A Sermon for Septuagesima
Sermon for Septuagesima Sunday
1 Corinthians 9:24-27 & St. Matthew 20:1-16
by William Klock
Today we know that Lent is just three-and-a-half weeks away as we see that today is one of those three Sunday with the weird Latin names that all end in “gesima”. Today marks a shift in the Church’s calendar and you’ll notice it in the collects and the lessons. But the “Gesimas” don’t actually measure our time until Lent; they measure our time until Easter—the great feast of the Christian year. Today is “Septuagesima”. “Septuaginta” is the Latin for “seventy” and so “Septuagesima” marks the (roughly) seventieth day before Easter. And since the Church used to measure the time before Easter in “decades” or groups of ten days, next week will be Sexagesima (the sixtieth day before Easter) and then the Sunday after that will be Quinquagesima (the fiftieth day). But as much as these three Sunday point us to Easter, they’re meant to prepare us for Lent. And, of course, Lent prepares us for Passiontide where we remember Christ’s death, and Passiontide prepares us for his resurrection at Easter. But the cycle doesn’t begin here—it began in Advent and in Christmas, where St. John’s Gospel told us about the Light of Christ. Christmas put our attention on the light shining in the darkness. At Easter we focus on how the darkness was not able to overcome the light. But during Lent we see Christ’s light pushed by the darkness into a sunset. As we prepare for Lent the light is lower in the sky and by the time we get to Good Friday the light will have dropped below the horizon – but on Easter we’re reminded that the light can never be overcome; the short victory that death had on Friday disappears as the light blazes forth again on Sunday brighter than ever before.

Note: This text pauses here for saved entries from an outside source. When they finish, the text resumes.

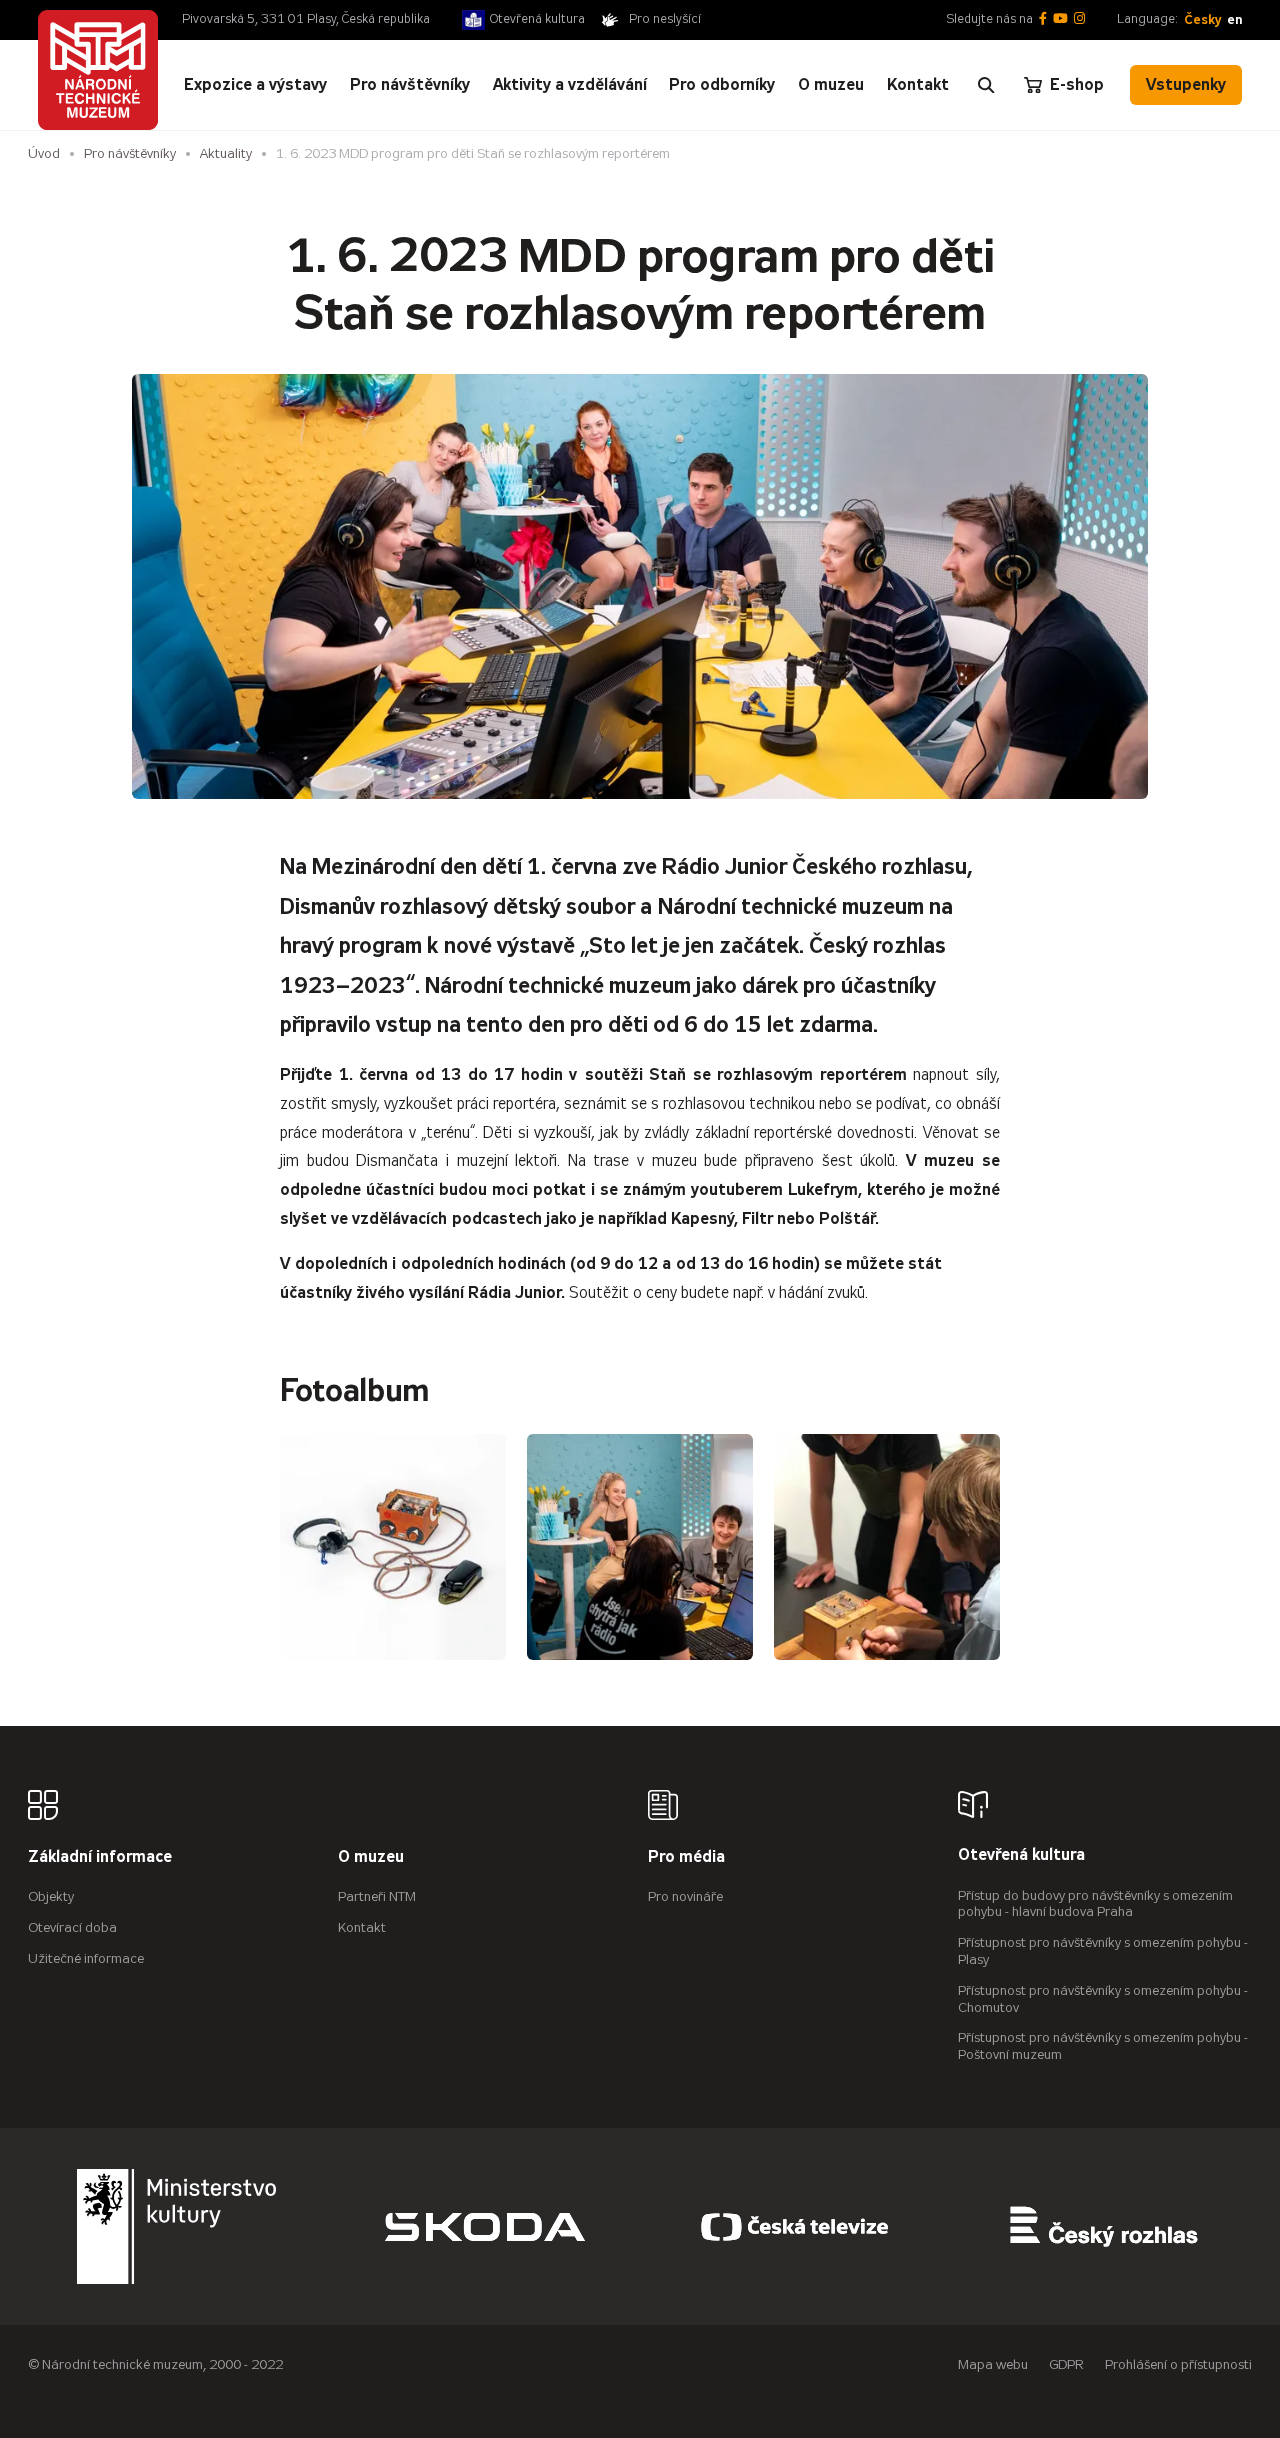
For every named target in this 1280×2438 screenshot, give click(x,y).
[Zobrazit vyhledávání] (986, 85)
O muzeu (371, 1857)
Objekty (51, 1896)
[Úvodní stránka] (98, 70)
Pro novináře (685, 1896)
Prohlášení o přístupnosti (1178, 2364)
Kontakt (362, 1927)
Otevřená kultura (537, 19)
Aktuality (226, 153)
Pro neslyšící (665, 19)
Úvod (44, 153)
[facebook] (1043, 19)
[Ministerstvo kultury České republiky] (177, 2226)
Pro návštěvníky (130, 153)
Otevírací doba (72, 1927)
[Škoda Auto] (485, 2226)
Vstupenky (1186, 84)
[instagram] (1079, 19)
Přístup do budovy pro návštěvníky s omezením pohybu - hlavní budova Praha (1095, 1904)
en (1234, 19)
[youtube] (1060, 19)
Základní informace (100, 1857)
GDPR (1066, 2364)
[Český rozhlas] (1104, 2226)
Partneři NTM (377, 1896)
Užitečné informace (86, 1958)
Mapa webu (993, 2364)
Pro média (686, 1857)
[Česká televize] (795, 2226)
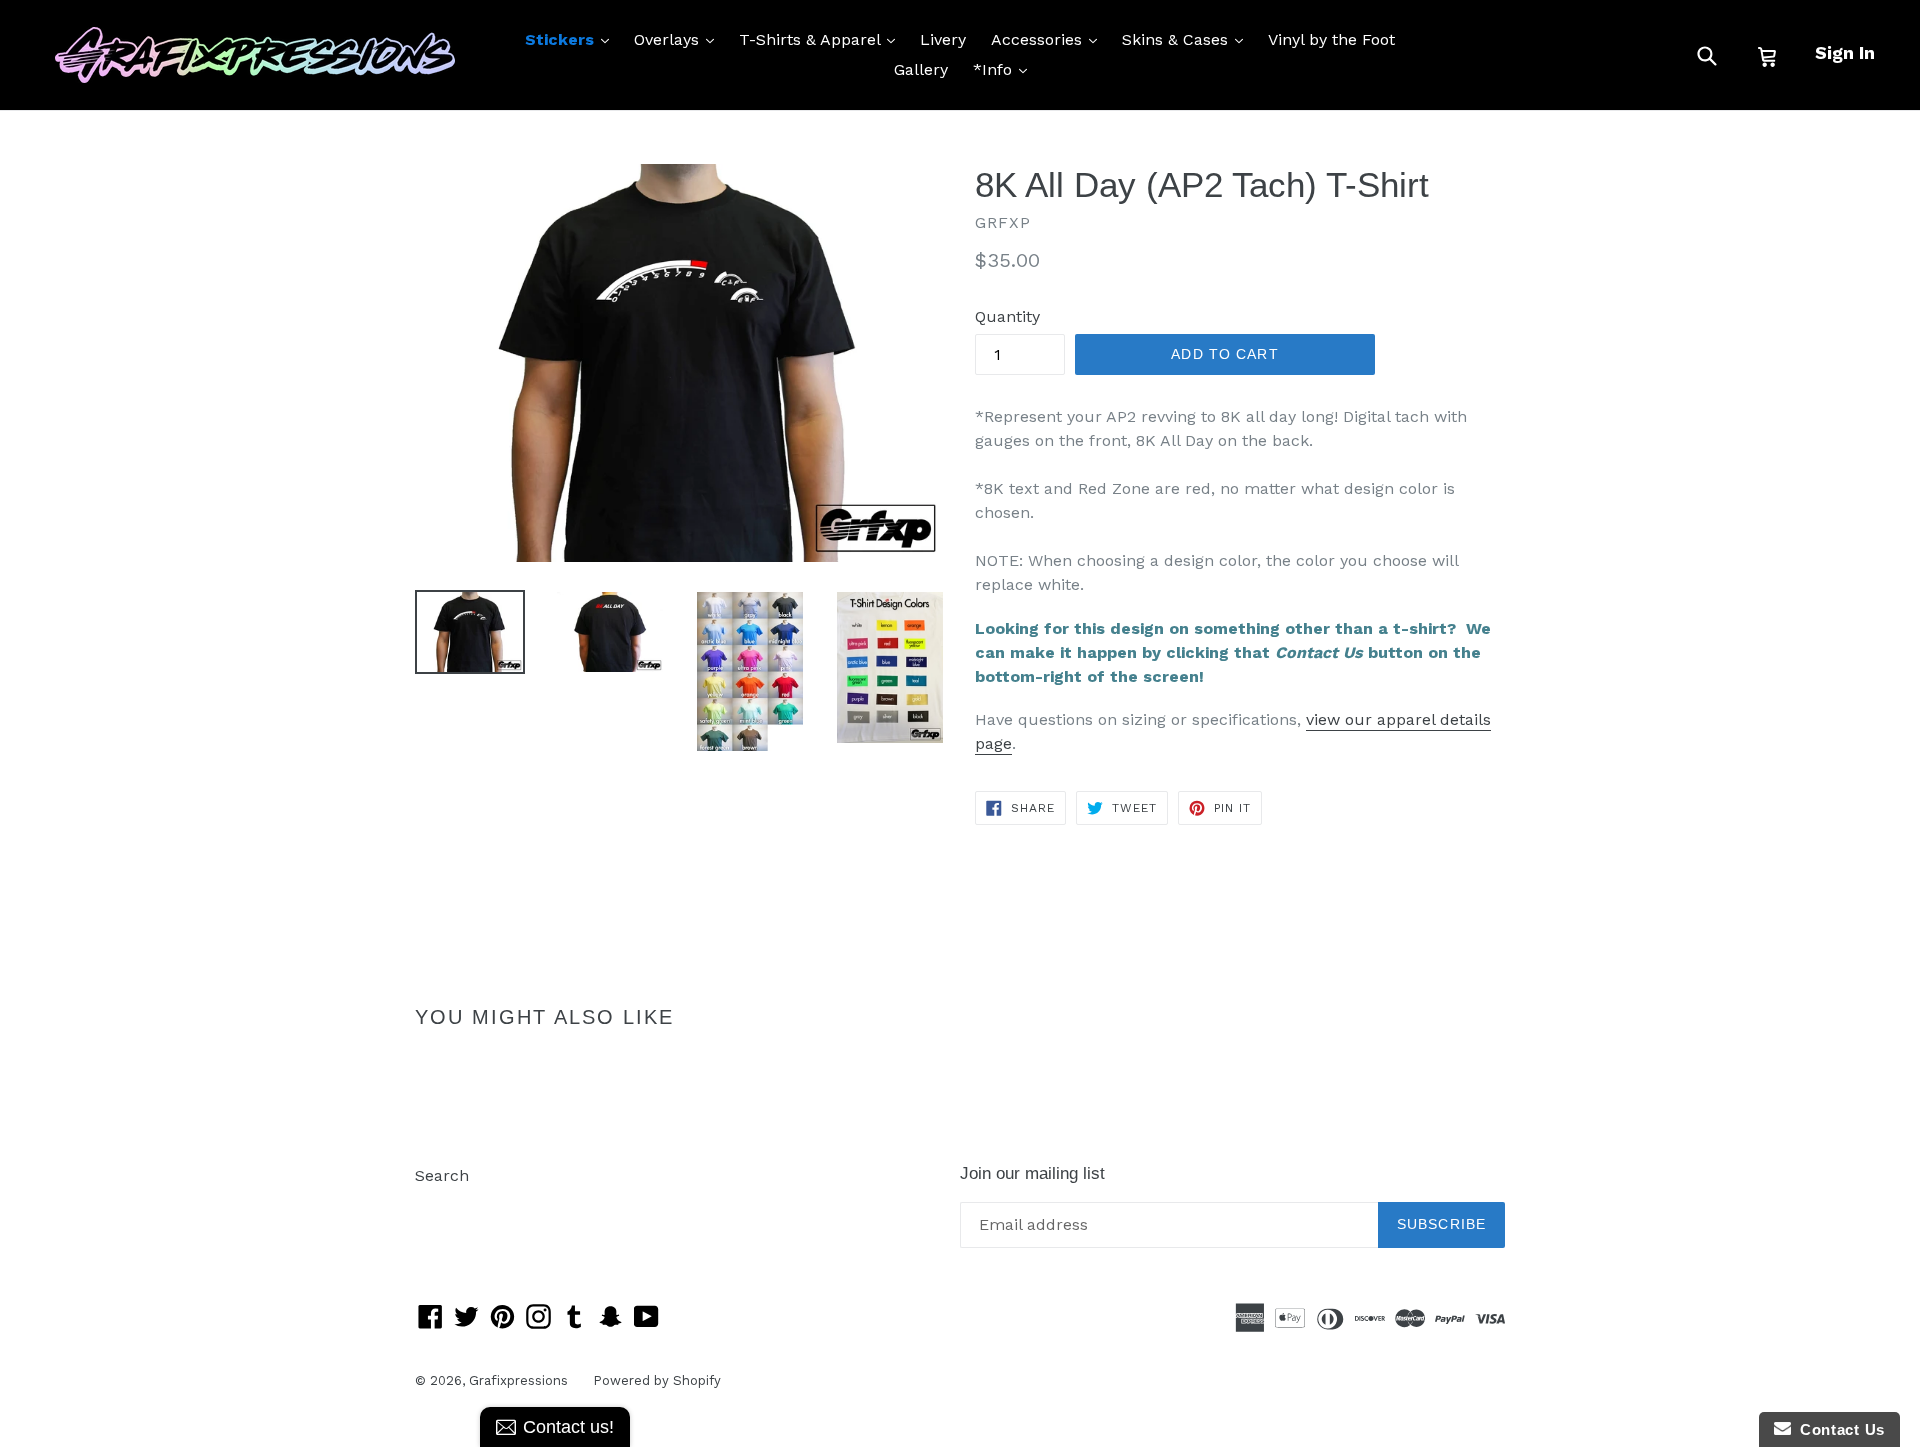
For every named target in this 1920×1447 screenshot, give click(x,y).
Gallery (921, 69)
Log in (438, 1205)
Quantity (1007, 316)
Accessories (1049, 39)
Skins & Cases (1187, 39)
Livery (943, 39)
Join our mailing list (1032, 1173)
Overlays (679, 39)
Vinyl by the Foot (1331, 39)
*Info (1005, 69)
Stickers (572, 39)
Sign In (1845, 52)
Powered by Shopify (657, 1380)
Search (442, 1175)
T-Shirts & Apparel (822, 39)
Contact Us (1838, 1429)
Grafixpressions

One source I recently read described these “gesima” Sundays as the pep-talk before Lent. I don’t think that’s a bad way to put it. It’s sort of like being on a sports team. Good Friday is the darkest point of the Big Game and Easter is when we see our victory, but before we get there we have to go through a time of preparation. You can’t just jump into the thick of the game untrained and unprepared. Lent serves as a time of preparation. It’s sort of like a bootcamp, but to get to bootcamp we have to take a three-week bus ride. These “gesima” Sundays are like that bus trip. We sit and the coach prepares us with a pep-talk. He encourages us and prepares us for the hard work that’s coming. We have three weeks to focus on the work we’re called to do – to be triumphant over sin.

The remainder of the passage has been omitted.